Exercise prompt: Repeat the full listing, word for word.

Data supplied:
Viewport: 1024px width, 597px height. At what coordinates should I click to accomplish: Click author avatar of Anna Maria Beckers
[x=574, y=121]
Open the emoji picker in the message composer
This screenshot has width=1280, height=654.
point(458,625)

Solution to this task:
Viewport: 1024px width, 597px height. At what coordinates should I click to accomplish: Click author avatar of Anna Maria Beckers
[x=574, y=121]
Open the emoji picker in the message composer
This screenshot has width=1280, height=654.
point(458,625)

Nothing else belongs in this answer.